Die von Union und SPD angestrebte Verschärfung des Asylrechts droht erneut zu scheitern. Ein Kompromisspapier der SPD für ein zweites Asylpaket stößt bei CDU/CSU weiter auf Ablehnung.

Zweites Asylpaket weiter umstritten
Michael Kappeler Zweites Asylpaket weiter umstritten

Die bis Dienstag geplante Einigung wird damit immer schwieriger. Umstritten ist vor allem die von der SPD vorgeschlagene Verbesserung medizinischer Hilfen für schwangere, minderjährige sowie behinderte Asylbewerber. Uneins ist die Koalition auch beim Familiennachzug.

Unions-Fraktionschef Volker Kauder (CDU) wies die SPD-Forderungen für ein zweites Asylpaket zurück: «Die SPD hat nach dem Konsens der drei Parteivorsitzenden nachgelegt. So kann nicht gearbeitet werden», sagte er der «Rheinischen Post».

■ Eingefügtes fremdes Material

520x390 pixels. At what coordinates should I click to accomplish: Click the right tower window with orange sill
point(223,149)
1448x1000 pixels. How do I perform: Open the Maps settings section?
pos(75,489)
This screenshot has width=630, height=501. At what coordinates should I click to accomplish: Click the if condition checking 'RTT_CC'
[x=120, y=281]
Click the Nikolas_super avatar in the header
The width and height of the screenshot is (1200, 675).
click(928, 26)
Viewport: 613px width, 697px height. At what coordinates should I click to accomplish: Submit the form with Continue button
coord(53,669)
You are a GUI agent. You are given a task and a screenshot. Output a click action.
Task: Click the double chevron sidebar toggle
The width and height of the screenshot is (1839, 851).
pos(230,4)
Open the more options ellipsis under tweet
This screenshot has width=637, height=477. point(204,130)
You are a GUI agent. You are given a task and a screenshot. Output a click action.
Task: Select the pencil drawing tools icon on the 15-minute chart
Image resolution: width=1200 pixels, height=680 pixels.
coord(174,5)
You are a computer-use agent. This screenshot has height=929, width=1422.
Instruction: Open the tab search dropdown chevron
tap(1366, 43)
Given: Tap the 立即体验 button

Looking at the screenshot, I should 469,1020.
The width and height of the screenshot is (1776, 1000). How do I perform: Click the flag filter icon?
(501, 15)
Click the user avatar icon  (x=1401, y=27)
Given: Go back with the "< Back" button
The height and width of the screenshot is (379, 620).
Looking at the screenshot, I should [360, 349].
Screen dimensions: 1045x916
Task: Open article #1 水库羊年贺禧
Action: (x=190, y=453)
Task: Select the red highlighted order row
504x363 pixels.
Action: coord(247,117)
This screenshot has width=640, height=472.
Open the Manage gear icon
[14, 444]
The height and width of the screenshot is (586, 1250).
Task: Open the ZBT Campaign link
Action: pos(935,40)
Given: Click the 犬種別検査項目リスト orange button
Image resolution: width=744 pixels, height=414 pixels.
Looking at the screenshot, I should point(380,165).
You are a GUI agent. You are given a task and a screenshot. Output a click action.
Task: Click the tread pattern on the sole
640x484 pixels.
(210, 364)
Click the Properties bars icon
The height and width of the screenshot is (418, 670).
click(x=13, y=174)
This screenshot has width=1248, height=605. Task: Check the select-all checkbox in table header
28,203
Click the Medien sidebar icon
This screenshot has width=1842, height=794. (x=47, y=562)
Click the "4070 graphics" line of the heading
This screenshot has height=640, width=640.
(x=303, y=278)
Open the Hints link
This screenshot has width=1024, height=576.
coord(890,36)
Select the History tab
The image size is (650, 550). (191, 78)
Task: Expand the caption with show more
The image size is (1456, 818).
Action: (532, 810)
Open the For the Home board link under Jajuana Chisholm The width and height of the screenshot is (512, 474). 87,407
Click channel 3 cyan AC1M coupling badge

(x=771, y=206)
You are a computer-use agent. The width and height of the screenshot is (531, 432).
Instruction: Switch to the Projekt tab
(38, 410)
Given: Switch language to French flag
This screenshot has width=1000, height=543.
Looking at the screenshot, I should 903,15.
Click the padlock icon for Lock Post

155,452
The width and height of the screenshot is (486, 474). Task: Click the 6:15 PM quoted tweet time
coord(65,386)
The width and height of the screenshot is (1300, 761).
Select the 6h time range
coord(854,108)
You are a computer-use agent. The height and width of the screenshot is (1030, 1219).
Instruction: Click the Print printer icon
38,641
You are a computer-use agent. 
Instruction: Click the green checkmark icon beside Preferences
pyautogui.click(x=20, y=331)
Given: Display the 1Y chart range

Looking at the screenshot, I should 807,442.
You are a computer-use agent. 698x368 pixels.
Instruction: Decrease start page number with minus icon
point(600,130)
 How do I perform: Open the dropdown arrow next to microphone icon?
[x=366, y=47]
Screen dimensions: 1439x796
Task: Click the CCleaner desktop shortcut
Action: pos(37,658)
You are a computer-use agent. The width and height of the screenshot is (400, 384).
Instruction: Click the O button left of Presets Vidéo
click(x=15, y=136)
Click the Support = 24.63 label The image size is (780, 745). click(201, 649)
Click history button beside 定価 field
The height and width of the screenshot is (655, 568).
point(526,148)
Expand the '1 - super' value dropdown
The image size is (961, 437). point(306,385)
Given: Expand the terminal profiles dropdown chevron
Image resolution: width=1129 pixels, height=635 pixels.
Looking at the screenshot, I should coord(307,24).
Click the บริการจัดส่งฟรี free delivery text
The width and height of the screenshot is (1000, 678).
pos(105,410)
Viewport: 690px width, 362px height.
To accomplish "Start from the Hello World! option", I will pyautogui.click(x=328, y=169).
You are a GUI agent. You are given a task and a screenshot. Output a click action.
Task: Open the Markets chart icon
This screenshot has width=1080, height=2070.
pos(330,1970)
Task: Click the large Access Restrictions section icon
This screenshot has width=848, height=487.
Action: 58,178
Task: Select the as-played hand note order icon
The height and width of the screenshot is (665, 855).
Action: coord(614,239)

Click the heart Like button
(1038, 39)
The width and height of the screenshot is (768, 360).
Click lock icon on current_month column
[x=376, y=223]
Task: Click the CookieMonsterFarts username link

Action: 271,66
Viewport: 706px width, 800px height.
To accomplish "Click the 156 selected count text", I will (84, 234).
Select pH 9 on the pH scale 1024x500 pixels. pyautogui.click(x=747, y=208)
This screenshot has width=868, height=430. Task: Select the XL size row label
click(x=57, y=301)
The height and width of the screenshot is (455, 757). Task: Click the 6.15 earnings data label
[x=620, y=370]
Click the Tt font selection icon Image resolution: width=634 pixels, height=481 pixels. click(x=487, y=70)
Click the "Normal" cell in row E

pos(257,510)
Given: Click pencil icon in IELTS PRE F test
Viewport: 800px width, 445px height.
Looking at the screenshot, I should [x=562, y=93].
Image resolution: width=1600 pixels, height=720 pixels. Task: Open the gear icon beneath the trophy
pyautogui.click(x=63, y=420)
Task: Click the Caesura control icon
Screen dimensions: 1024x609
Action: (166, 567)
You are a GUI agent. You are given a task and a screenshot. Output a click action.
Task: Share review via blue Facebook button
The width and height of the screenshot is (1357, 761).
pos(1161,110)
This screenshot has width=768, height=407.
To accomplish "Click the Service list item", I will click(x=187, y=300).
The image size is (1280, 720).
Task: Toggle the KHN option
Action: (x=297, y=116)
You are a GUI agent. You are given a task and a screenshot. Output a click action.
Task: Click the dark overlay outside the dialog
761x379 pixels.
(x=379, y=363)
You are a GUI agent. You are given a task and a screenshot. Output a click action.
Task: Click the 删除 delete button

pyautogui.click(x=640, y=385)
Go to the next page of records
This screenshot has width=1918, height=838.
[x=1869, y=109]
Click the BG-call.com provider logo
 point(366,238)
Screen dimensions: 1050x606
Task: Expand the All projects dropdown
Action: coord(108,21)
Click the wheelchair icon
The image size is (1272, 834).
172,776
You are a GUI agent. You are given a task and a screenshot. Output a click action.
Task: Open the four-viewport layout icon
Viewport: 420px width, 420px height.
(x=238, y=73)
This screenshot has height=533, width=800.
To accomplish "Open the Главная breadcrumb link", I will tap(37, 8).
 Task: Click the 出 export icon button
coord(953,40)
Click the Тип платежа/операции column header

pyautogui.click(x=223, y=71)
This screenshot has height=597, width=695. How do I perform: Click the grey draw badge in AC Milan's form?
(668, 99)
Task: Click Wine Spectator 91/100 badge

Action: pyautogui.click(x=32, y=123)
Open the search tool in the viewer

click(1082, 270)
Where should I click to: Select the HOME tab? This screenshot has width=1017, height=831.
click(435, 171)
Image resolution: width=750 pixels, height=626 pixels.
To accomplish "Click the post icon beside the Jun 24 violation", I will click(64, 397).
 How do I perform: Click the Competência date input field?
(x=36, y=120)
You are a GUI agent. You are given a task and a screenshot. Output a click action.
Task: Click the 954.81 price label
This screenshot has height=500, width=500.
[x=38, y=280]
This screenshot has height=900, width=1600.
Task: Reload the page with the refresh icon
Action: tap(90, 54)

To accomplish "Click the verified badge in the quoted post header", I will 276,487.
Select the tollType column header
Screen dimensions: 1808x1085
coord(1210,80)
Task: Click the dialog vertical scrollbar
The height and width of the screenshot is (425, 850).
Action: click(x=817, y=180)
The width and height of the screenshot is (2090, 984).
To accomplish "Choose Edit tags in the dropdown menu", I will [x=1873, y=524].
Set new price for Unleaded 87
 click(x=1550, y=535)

Nach Angaben der «Bild»-Zeitung gerät der Zeitplan für das Asylpaket ins Wanken, sollte bis zum kommenden Dienstag keine Einigung zwischen Parteien und Fraktionen zustande kommen. Der Entwurf solle schon am kommenden Dienstag parallel im Bundeskabinett und in die Fraktionen der Koalition eingebracht werden, um die Verabschiedung in Bundestag und Bundesrat noch vor Jahresende zu gewährleisten.

Ungeklärt sei nach wie vor, wie die Beschränkung des Familiennachzugs für Asylbewerber rechtlich geregelt werden könne. Strittig ist laut «Bild» auch die Umsetzung der vereinbarten Beteiligung von Flüchtlingen an den Kosten für Deutschkurse.